Signals: How Video Transformed the World, March 5–July 8, 2023
Gallery label from Sites of Reason: A Selection of Recent Acquisitions , June 11–September 28, 2014 (updated 2023)
Every Ocean Hughes's work encompasses art-making, choreography, curating, writing, and organizing. Sense and Sense is part of their ongoing exploration of how political movements are represented, which hinges on a broad understanding of choreography as organized movement. Hughes is interested in "the way an idea of 'free movement' and people demonstrating comes to be represented by an abstraction and in turn comes to represent the idea of the city." For this piece, she collaborated with the performance artist MPA, whose work examines the social and political implications of the body in space.

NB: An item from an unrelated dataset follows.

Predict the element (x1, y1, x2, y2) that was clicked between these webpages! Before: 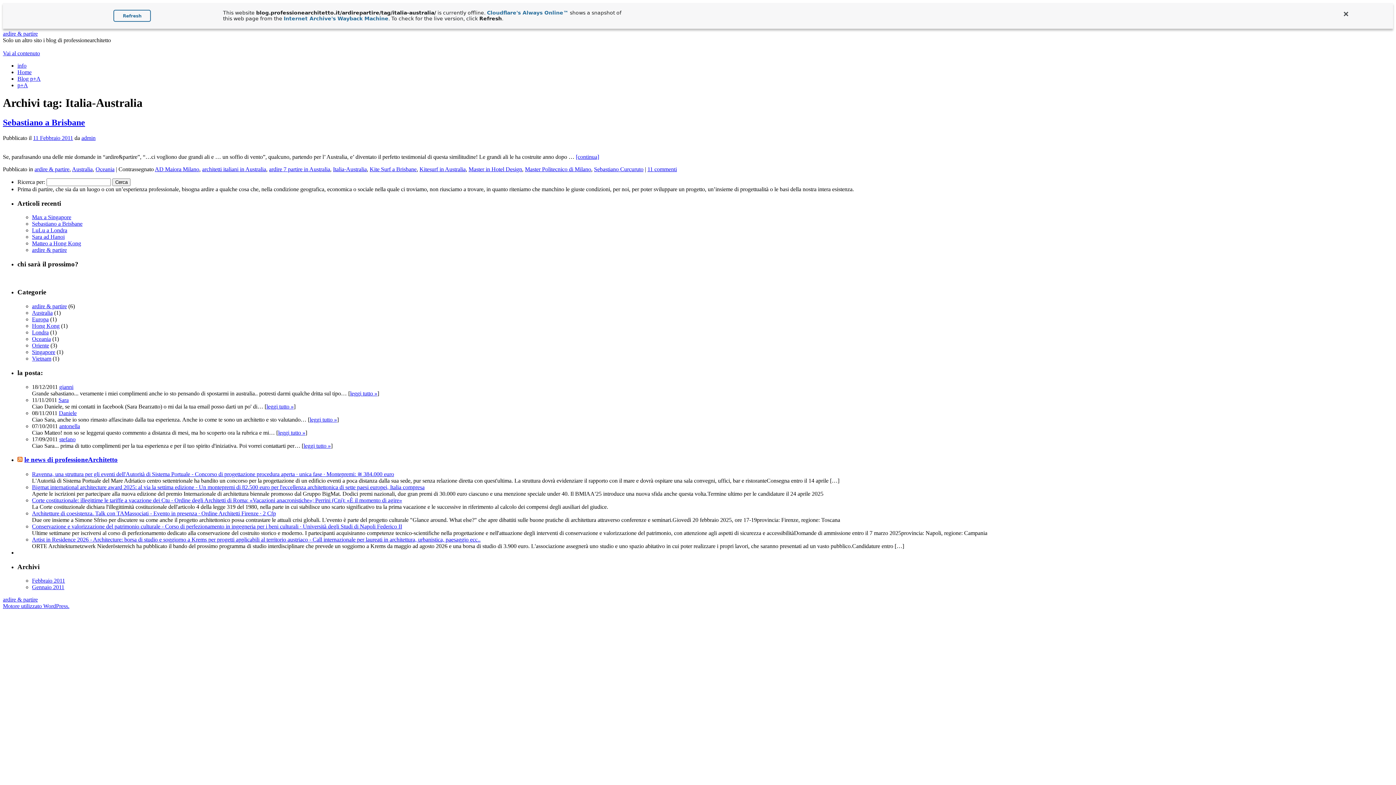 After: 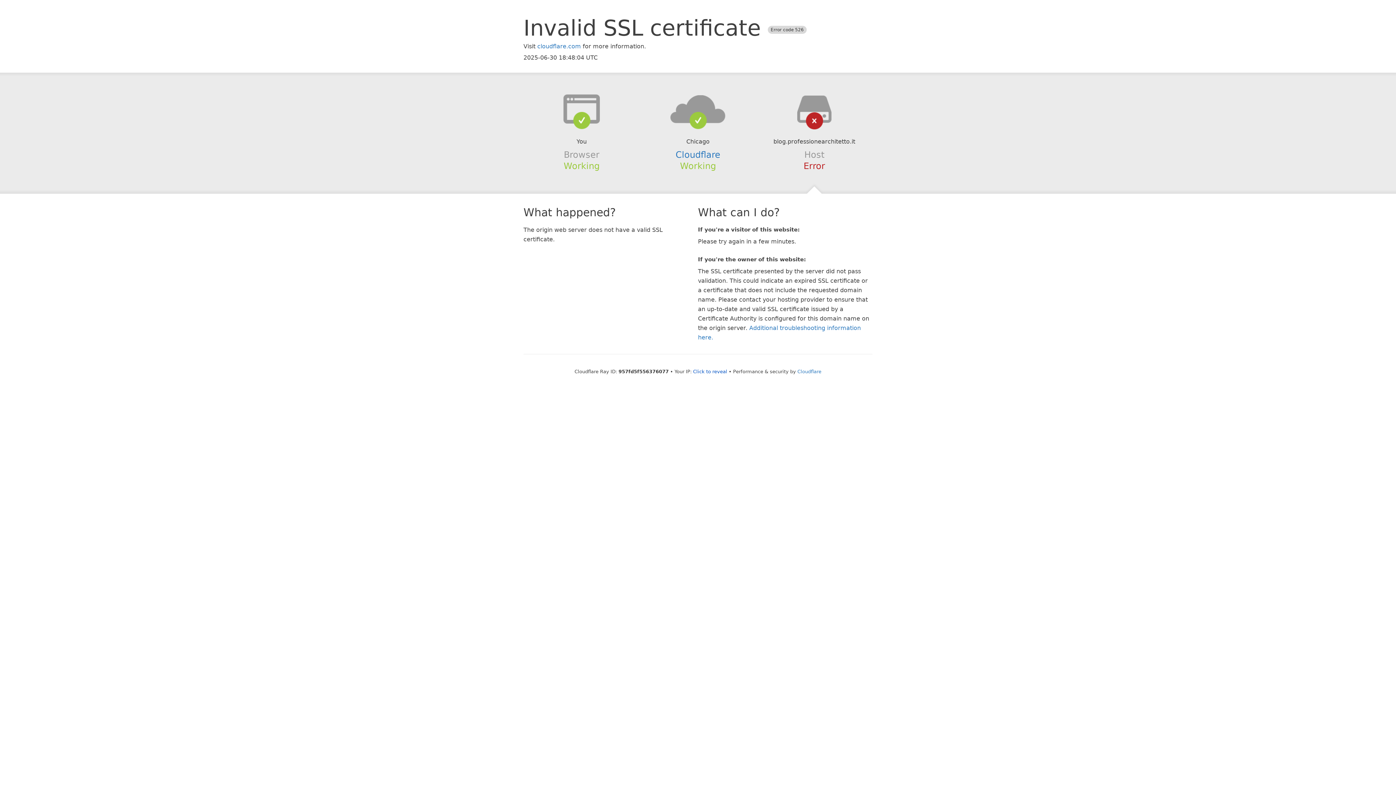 Action: bbox: (17, 75, 40, 81) label: Blog p+A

MPA lays on their side and mimics walking, their body pressed to the ground, through Stockholm's buzzing central square, Sergels Torg, a historical site of countless political demonstrations. Their physical struggle to move in a manner that appears easy and uninhibited recalls the utopian ideals embedded in the site, which was planned to accommodate political protests. In this way, Sense and Sense prompts passersby to compare their everyday movement in the iconic square to the history of political movements galvanized there since its construction in 1967.